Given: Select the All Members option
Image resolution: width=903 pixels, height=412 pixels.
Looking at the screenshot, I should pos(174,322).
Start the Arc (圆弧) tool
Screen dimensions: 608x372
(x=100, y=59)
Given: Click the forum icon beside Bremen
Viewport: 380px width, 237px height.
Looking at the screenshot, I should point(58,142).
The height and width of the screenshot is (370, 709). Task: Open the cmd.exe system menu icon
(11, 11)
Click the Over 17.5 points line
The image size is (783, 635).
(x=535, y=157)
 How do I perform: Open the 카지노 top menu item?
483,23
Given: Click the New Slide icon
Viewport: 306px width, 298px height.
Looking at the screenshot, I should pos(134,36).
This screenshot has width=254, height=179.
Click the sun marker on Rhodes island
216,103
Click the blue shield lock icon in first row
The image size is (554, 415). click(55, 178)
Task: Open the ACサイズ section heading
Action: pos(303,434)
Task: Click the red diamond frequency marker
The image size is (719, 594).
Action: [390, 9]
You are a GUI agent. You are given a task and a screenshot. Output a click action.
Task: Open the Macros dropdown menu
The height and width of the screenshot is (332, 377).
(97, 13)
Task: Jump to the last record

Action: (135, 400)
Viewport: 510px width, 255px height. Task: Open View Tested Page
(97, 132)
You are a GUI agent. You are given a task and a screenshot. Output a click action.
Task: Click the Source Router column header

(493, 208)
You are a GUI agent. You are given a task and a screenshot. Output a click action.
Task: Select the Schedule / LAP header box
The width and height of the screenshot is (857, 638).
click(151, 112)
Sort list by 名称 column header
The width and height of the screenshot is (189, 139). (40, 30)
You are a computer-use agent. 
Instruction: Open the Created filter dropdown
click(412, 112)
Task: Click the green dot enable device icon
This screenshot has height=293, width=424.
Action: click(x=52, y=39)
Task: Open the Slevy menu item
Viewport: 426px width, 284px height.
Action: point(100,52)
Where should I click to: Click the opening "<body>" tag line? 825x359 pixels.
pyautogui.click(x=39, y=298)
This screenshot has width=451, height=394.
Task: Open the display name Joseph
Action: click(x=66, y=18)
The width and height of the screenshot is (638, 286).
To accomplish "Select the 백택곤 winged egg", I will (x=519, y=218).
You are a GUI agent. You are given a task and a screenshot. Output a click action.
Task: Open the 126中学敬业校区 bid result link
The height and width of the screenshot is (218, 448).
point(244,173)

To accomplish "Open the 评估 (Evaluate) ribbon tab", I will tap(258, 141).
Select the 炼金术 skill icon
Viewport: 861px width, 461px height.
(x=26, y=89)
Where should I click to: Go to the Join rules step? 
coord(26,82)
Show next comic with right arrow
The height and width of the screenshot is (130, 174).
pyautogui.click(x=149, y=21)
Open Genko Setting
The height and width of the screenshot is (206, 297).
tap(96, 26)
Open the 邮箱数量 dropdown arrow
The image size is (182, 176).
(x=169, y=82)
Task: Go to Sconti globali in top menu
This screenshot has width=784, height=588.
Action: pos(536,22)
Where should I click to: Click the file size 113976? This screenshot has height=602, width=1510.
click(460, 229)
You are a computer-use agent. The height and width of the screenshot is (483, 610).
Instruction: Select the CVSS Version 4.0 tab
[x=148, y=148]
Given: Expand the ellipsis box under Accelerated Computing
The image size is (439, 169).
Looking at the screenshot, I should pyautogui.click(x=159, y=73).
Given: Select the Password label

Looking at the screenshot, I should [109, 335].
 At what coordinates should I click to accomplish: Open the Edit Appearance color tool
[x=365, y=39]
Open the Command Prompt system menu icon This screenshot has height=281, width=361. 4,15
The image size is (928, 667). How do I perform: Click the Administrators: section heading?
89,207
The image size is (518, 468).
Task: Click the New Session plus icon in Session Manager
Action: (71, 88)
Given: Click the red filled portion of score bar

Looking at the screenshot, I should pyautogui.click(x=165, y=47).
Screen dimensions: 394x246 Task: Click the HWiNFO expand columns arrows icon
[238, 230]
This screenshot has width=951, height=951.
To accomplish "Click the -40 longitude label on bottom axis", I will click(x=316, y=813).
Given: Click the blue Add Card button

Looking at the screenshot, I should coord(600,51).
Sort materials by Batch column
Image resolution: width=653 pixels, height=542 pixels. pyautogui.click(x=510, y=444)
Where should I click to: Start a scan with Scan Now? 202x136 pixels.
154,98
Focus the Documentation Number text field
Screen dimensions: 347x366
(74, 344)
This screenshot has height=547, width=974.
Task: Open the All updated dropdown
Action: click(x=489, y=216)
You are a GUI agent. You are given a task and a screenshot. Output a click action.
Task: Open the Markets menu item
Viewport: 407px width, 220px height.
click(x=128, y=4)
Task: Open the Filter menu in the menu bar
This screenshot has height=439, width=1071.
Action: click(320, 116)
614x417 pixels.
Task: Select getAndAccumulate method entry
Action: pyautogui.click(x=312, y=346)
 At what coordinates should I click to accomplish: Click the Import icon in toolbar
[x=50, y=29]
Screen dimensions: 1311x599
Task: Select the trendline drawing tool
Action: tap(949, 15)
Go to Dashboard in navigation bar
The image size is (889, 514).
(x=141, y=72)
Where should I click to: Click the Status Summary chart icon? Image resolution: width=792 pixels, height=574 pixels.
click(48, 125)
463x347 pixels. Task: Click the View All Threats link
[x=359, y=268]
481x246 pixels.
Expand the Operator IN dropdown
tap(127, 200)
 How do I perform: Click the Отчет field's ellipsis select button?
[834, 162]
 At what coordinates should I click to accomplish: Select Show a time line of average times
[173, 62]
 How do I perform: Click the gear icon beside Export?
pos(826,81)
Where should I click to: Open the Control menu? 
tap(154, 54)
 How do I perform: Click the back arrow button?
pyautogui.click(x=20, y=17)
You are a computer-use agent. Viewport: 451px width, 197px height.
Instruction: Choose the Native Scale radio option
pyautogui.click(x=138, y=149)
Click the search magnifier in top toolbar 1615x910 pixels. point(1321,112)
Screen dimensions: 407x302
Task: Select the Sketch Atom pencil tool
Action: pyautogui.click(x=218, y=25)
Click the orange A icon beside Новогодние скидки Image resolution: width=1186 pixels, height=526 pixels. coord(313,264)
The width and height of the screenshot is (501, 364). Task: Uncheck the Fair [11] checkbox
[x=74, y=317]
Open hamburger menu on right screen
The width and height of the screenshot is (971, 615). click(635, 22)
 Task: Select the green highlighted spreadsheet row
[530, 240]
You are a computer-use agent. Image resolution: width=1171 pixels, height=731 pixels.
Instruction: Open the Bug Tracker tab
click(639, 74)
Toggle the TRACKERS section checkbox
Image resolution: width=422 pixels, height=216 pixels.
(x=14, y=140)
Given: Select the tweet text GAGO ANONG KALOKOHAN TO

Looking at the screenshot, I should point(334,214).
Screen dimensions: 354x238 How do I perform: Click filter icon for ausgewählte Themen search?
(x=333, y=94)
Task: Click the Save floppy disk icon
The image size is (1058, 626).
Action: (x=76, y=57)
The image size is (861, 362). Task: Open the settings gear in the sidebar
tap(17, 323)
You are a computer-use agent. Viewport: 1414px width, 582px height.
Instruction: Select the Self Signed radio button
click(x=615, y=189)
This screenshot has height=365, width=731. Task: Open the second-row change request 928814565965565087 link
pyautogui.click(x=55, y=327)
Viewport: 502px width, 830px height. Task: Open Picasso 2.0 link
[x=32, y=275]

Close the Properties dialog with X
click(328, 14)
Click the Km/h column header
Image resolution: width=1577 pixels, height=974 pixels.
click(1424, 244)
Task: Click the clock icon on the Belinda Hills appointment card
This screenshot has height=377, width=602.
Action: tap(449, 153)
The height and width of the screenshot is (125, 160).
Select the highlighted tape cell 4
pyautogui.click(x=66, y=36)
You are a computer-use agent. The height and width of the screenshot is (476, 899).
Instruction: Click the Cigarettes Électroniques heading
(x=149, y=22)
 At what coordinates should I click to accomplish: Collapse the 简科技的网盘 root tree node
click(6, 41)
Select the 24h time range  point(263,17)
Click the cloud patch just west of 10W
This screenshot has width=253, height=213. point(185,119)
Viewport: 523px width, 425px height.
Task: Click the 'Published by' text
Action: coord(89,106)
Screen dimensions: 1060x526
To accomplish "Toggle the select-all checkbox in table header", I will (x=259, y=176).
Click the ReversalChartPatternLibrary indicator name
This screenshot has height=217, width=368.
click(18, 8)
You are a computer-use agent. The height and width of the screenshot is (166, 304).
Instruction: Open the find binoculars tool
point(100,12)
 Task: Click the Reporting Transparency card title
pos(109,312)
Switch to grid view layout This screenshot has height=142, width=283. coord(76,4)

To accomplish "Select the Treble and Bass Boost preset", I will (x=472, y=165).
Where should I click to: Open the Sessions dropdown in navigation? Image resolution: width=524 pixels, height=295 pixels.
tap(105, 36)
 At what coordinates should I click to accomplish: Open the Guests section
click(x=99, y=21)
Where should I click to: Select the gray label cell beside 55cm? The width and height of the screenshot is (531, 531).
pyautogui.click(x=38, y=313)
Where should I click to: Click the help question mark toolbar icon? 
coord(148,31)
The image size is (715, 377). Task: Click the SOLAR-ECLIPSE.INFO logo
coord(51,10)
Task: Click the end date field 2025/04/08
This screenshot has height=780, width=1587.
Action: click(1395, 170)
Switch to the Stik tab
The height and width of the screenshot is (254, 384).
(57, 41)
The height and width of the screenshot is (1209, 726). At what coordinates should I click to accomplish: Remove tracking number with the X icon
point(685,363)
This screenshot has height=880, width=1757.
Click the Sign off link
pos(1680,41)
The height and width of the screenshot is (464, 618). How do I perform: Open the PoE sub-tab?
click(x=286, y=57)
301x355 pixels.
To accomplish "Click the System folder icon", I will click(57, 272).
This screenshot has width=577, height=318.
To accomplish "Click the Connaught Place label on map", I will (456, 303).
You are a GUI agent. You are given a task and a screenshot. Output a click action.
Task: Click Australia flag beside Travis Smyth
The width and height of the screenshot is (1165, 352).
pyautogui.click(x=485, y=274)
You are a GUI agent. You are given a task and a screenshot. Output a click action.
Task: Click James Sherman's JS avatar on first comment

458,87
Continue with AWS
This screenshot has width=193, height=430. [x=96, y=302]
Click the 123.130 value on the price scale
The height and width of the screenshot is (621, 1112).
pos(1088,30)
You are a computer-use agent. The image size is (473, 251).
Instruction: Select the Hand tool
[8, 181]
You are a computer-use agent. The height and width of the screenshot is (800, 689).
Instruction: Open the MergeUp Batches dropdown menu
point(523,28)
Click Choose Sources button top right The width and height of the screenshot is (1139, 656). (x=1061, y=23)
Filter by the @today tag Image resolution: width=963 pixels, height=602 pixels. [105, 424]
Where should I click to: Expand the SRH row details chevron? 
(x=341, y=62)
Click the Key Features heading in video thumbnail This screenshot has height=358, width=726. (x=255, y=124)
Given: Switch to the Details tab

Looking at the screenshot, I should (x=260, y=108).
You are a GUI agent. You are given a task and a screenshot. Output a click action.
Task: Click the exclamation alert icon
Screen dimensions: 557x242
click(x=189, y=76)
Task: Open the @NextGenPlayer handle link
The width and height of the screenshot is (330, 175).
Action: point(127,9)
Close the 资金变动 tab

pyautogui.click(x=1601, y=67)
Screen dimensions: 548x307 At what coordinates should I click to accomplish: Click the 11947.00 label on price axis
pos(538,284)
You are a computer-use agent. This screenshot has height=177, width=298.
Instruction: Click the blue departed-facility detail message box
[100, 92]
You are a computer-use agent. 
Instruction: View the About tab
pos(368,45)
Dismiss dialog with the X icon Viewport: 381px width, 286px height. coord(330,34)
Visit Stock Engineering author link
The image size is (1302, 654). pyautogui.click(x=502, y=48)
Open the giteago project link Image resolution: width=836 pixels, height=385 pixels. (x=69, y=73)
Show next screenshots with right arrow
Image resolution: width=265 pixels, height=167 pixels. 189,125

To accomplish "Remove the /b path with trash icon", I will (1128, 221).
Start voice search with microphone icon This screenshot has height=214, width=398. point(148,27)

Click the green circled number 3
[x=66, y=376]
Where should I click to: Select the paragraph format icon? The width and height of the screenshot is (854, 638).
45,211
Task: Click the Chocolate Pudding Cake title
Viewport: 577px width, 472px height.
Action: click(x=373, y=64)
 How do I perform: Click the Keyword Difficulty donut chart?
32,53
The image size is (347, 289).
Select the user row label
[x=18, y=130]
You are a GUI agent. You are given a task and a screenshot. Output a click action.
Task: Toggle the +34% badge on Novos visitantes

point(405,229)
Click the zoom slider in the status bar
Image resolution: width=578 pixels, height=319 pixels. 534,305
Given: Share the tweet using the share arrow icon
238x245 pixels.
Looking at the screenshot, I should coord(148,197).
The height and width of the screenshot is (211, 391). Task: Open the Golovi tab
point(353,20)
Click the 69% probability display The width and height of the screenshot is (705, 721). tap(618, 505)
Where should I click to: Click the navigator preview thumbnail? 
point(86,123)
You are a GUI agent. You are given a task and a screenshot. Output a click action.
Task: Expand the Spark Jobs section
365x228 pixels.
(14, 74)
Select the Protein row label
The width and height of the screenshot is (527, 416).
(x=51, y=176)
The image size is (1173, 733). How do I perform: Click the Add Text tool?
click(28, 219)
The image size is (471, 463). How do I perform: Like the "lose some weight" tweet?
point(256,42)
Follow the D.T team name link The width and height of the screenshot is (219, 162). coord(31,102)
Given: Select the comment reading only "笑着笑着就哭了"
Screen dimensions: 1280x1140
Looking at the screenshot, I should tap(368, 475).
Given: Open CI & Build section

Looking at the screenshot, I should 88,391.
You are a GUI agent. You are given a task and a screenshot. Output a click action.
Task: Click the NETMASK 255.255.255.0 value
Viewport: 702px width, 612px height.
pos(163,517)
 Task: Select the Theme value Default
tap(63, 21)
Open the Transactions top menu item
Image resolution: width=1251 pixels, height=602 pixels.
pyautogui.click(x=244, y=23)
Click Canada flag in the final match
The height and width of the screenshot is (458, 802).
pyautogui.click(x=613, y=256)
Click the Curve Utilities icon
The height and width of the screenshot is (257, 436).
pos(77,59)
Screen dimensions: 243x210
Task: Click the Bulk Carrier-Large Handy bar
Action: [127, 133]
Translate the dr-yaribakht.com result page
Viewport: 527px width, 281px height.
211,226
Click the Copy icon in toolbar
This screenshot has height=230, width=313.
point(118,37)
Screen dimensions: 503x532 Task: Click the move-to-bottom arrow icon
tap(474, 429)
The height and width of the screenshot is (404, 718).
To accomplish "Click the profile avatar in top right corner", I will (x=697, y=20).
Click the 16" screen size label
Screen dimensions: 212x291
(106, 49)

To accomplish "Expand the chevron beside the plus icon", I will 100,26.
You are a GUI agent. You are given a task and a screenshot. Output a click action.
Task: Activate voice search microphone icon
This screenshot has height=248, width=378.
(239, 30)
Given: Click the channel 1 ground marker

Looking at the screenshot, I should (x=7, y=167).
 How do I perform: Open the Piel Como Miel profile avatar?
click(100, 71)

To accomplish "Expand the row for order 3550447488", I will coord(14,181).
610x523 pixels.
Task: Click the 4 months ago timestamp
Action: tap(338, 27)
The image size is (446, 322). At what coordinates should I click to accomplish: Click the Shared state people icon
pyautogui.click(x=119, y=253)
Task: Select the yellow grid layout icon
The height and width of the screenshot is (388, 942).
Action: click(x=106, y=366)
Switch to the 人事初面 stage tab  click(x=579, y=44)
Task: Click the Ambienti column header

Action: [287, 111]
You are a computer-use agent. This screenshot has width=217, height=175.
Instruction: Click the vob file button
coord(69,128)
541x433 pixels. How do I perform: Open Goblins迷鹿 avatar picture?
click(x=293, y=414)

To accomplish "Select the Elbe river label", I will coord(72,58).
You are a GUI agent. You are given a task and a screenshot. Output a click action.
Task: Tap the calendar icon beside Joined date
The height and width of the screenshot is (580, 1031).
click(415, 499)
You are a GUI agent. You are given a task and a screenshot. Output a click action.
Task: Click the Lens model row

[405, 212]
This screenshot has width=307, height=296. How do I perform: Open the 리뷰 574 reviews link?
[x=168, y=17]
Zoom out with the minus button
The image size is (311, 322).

• _EXERCISE DIRECTIONS_:
Across the records above, how many lines contain the word "grid"? Give the number by itself.

• _RESULT OF THIS EXERCISE_:
2